CONICET | Buscador de Institutos y Recursos Humanos

The leukemias are malignant diseases of hematopoietic cells in which the proper balance between proliferation, differentiation and apoptosis is no longer operative. Targeting the apoptosis machinery is a promising therapeutic approach in myeloid malignancies. Bcl-x is a well-known glucocorticoid-responsive gene and a key apoptosis regulator that, when over-expressed can contribute to tumour development, progression and therapeutic resistance. Moreover, synthetic glucocorticoids, like dexamethasone (Dex), are frequently used in the treatment of hematopoietic diseases due to its pro-apoptotic properties. We report here that ligand-independent glucocorticoid receptor (GR) and the trithorax protein ASH2L are both recruited to bcl-X gene in human myeloid leukemic cells, contributing to anti-apoptotic bcl-XL over-expression. Furthermore, glucocorticoids inhibit GR and ASH2L binding to chromatin, affect bcl-XL expression and consequently induce apoptosis. On the other hand, in many clinical trials the differentiation inducer retinoic acid (RA) results not encouraging in most myeloid patients. In this sense, our hypothesis suggests that a combination of steroid hormones and RA could represent an alternative and promising therapy. The main goal of this second part is to study the role of glucocorticoids in RA-induced human promyelocytic leukemia (APL) cell differentiation.
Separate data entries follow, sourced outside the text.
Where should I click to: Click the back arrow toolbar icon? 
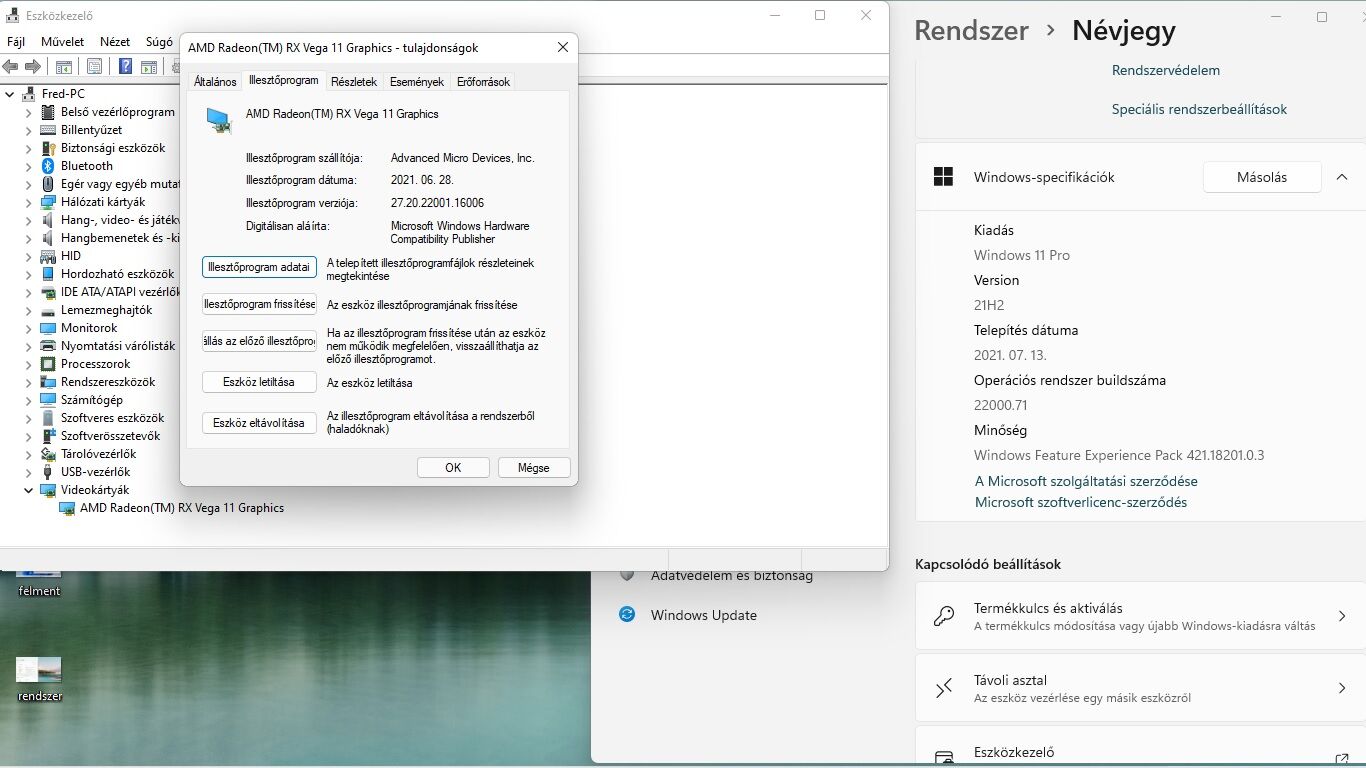10,67
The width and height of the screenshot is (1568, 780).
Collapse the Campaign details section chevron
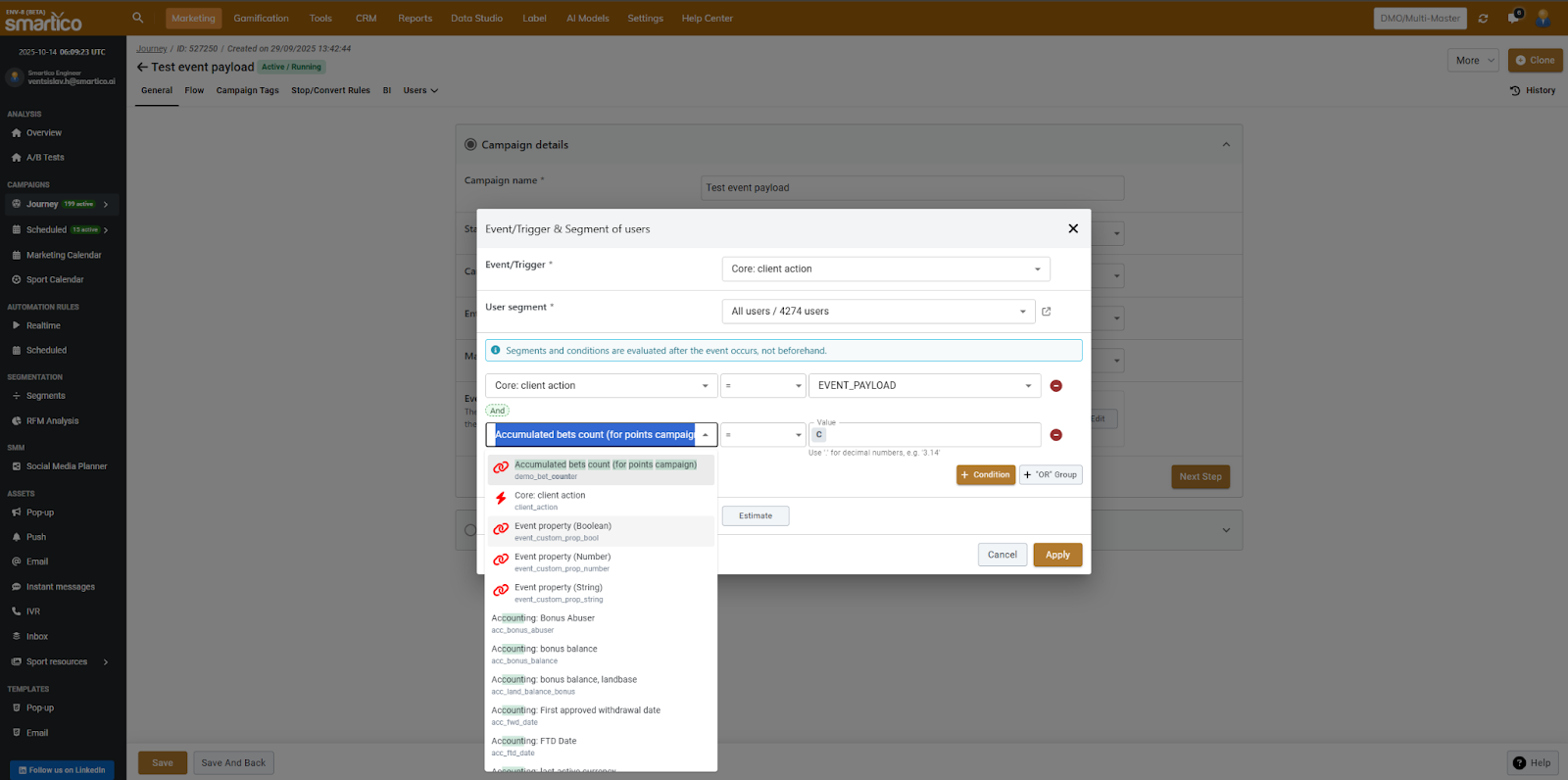[x=1226, y=145]
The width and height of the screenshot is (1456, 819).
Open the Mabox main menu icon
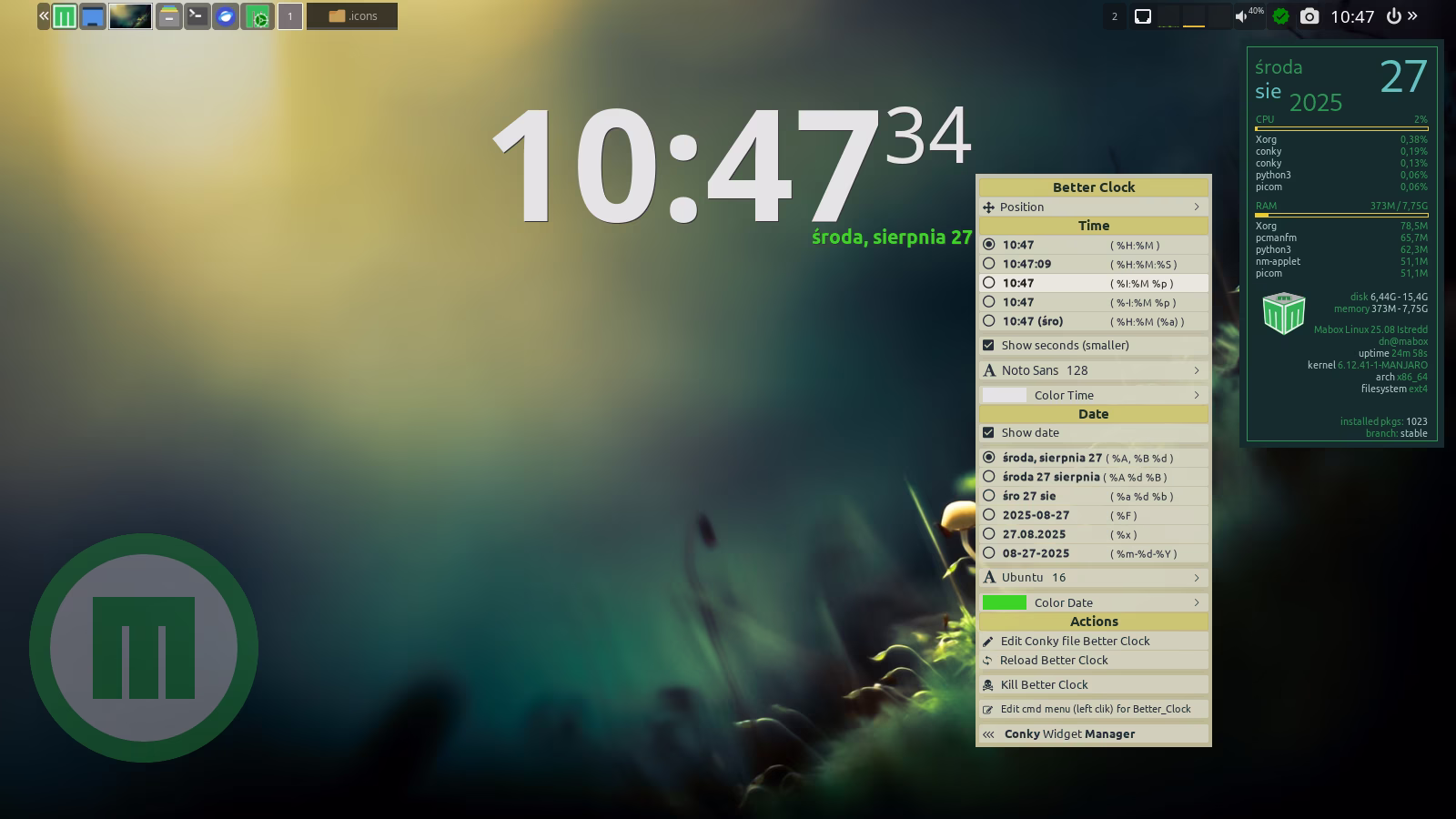pos(65,16)
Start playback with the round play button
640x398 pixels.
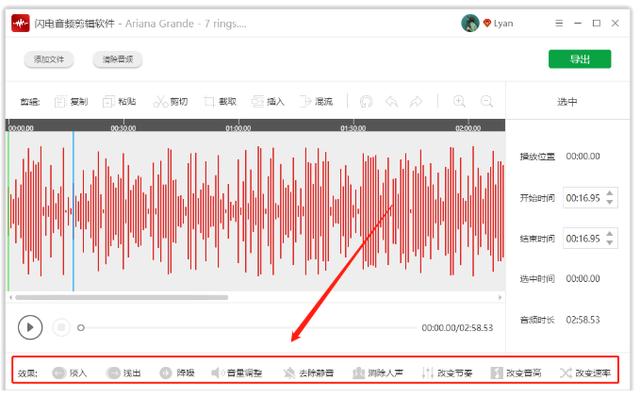[30, 327]
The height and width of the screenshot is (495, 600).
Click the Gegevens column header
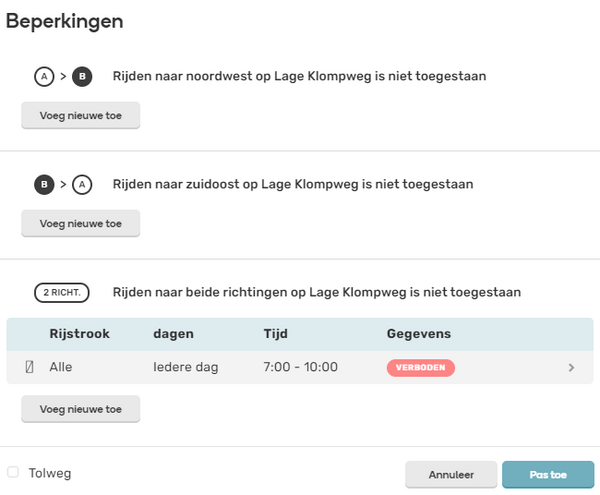419,334
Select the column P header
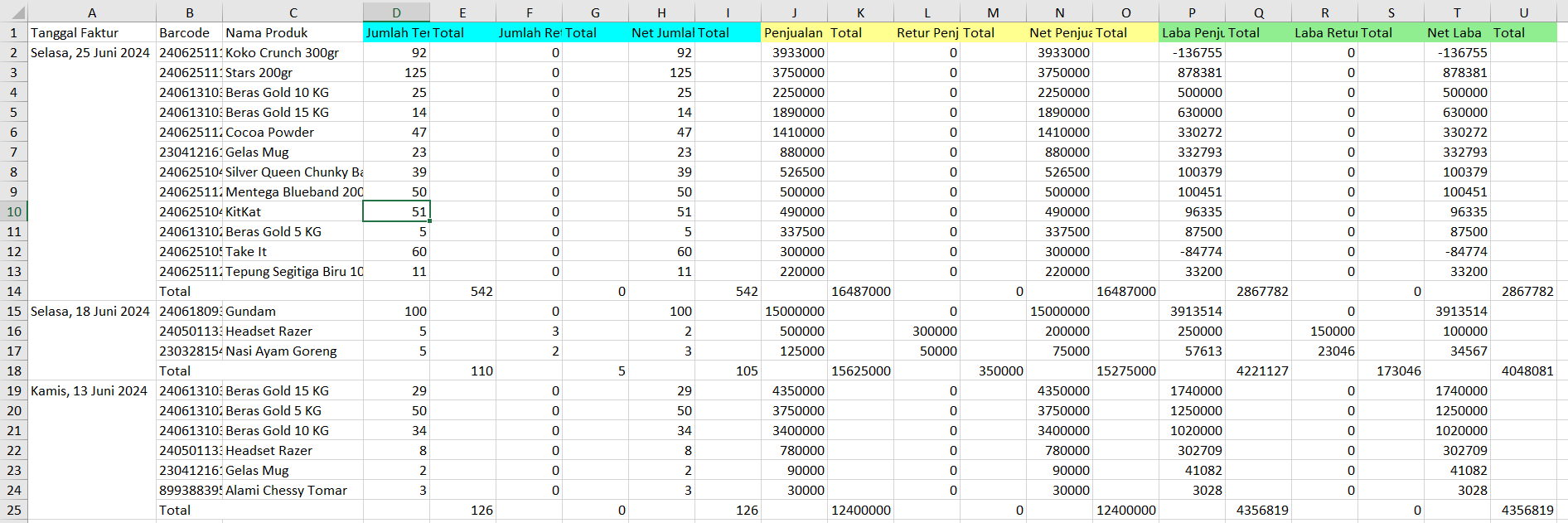This screenshot has height=523, width=1568. pyautogui.click(x=1192, y=12)
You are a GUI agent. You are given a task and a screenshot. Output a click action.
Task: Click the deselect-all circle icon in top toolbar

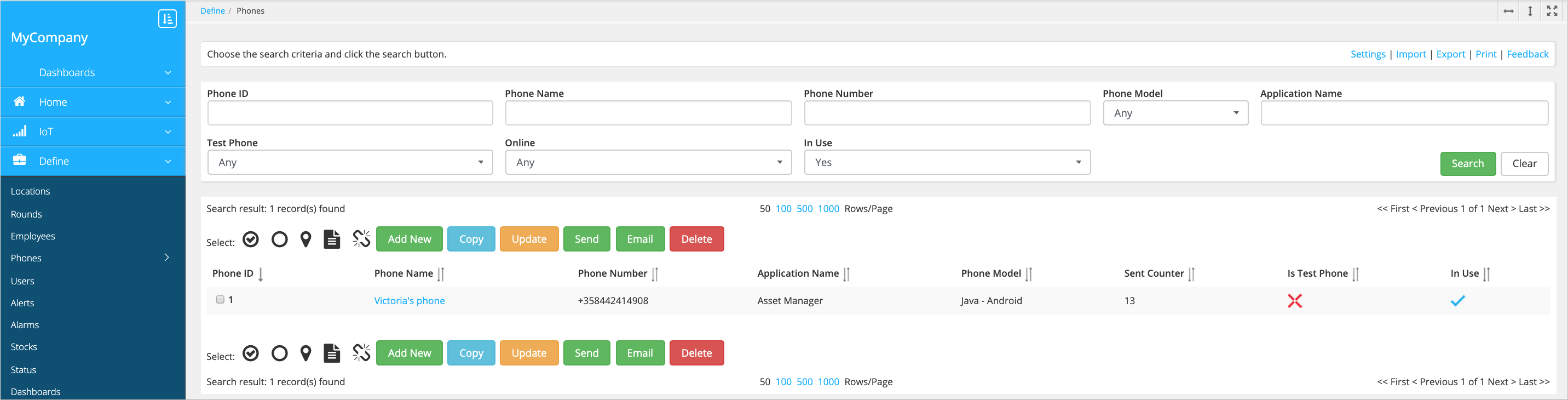click(x=279, y=239)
Our results showed that Dex markedly enhances a RA-induced NB4 cell differentiation response and notably potentiates RA-induced expression of hoxA3, hoxA4 and pscd4 genes. Overall, our findings highlight, on one hand, the significance of ASH2L in promoting leukemia cell death inhibition through ligand-independent GR association to bcl-X promoter region. On the other hand, our data reveals the existence of a potentiated effect of Dex and RA on NB4 cell differentiation. Further characterization of these molecular contexts could aid to identify attractive targets for therapeutic strategies in myeloid leukemia.